Guth v. Loft, 23 Del. Ch. 255, 5 A.2d 503, 511 (Del. 1939).
Because R&R is a District of Columbia corporation, the Court looks to District of Columbia law to ascertain the fiduciary obligations of its officers and directors. See Weiss v. Kay Jewelry Stores, Inc., 152 U.S. App. D.C. 350, 470 F.2d 1259, 1268 (D.C. Cir. 1972). However, the Court knows of no occasion when the District of Columbia Court of Appeals has addressed a situation similar to that presented here. Nevertheless, the Court assumes the District of Columbia would follow the general and well-established corporate opportunity doctrine as expressed above. Cf. Int'l Underwriters, Inc. v. Boyle, 365 A.2d 779 (D.C. 1976).

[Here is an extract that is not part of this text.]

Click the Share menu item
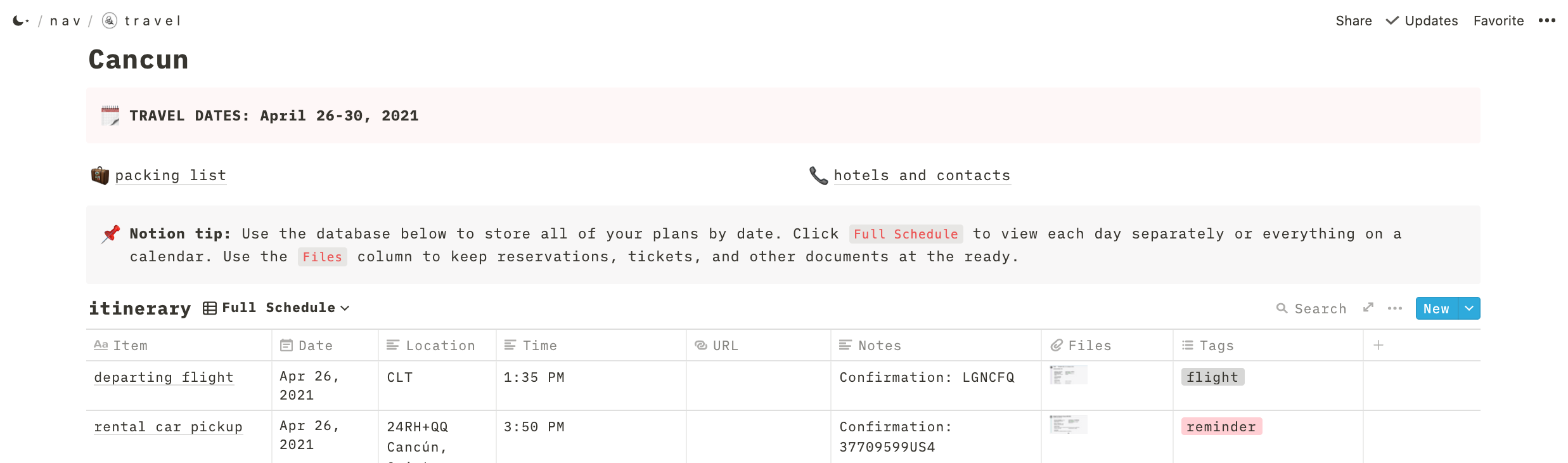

The corporate opportunity doctrine has been applied to the situation at issue here by a district court in the unreported case Ampersand Productions, Inc. v. Stahl, 1986 WL 2449 (E.D. Pa. 1986). In that case, two principals of a close corporation contested ownership of a copyright to a musical play. The Court held that, although the defendant in that case owned the copyright to the play, by producing the play under the aegis of a separate company, the defendant usurped a business opportunity properly belonging to the corporation. Id.
In an analogous case, McKay v. Wahlenmaier, 96 U.S. App. D.C. 313, 226 F.2d 35 (D.C. Cir. 1955), the Court of Appeals of this Circuit applied the corporate opportunity doctrine when it held that a fiduciary of a corporation misappropriated a land lease that the fiduciary knew would be appropriate for the corporation to acquire since it was in the line of the corporation's business. The Court noted that a fiduciary owes an obligation to a corporation to
develop [an] opportunity for it and in its behalf, and to refrain from doing anything that might work injury to [the corporation] or deprive it of profit or advantage which [the fiduciary's] skill, knowledge and ability might personally bring to it or enable it to realize in the reasonable exercise of its power.